Mercoledì mattina il direttore dell’Amministrazione penitenziari francese, Stéphane Bredin, ha annunciato in un’audizione all’Assemblea nazionale che nell’ultimo mese il numero di detenuti è diminuito di 9.923 unità: « L’impatto della crisi sui numeri delle detenzioni è stato molto elevato, la densità di popolazione è ormai vicina al 103%, il tasso di sovrappopolazione è diminuito del 22 % dall’inizio della crisi».

Il sistema penitenziario francese beneficia del rallentamento dell’attività giudiziaria, che diminuisce l’afflusso in carcere dei cosiddetti “nuovi giunti” e delle liberazioni anticipate decise dal governo per evitare che le prigioni diventino dei luoghi ideali per la propagazione del contagio.

In condizioni normali, la Francia contava 72.400 detenuti, con un tasso di occupazione rispetto ai posti disponibili del 119%, numeri che hanno portato a una condanna da parte della Corte europea dei diritti dell’Uomo lo scorso gennaio.

La situazione italiana, seppur in miglioramento, continua a essere preoccupante: il 31 marzo il Dap (Dipartimento dell’amministrazione penitenziaria) ha reso noto che le carceri italiane ospitano 57.846 detenuti rispetto a una capienza di 50.754. Dall’inizio della crisi l’Italia ha liberato circa 4mila persone, un numero troppo basso rispetto al sovraffollamento cronico di cui soffrono gli istituti penitenziari.

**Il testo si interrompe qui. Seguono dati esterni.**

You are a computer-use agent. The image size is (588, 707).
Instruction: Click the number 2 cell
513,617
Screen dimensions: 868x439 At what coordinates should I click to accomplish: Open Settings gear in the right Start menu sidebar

Poco dopo la dichiarazione dello stato d’emergenza sanitaria il governo francese ha emanato un’ordinanza per rendere più semplici le scarcerazioni anticipate per chi ha un residuo di pena inferiore a due mesi, per ragioni sanitarie, o per i detenuti che sono in carcere a seguito di una misura cautelare. È stata inoltre inviata una circolare ai tribunali per chiedere di differire le detenzioni per i condannati a pene brevi, e di disporre la carcerazione preventiva soltanto ai casi più gravi.

Lo scorso 25 marzo la ministra della Giustizia, Nicole Belloubet, ha spiegato che le scarcerazioni non si applicano ai «terroristi, ai criminali più pericolosi, e ai condannati per dei fatti di violenza avvenuti in un contesto familiare». Belloubet ha anche chiarito che i 25 detenuti radicalizzati usciti dal carcere in questo periodo non hanno usufruito delle agevolazioni introdotte dal governo, ma hanno semplicemente finito di scontare la loro pena in modo naturale.

All’inizio dell’epidemia in alcune carceri, come in quella di Grasse, c’erano state proteste da parte dei detenuti, privati dei colloqui come in Italia e potenzialmente senza difese di fronte al contagio. Per evitare rivolte vere e proprie l’amministrazione francese ha predisposto una serie di misure: televisione via cavo gratuita, passeggiate fuori dalle celle più frequenti, permesso di utilizzare i cellulari, un sostegno di 40 euro al mese per poter comprare sigarette e generi alimentari.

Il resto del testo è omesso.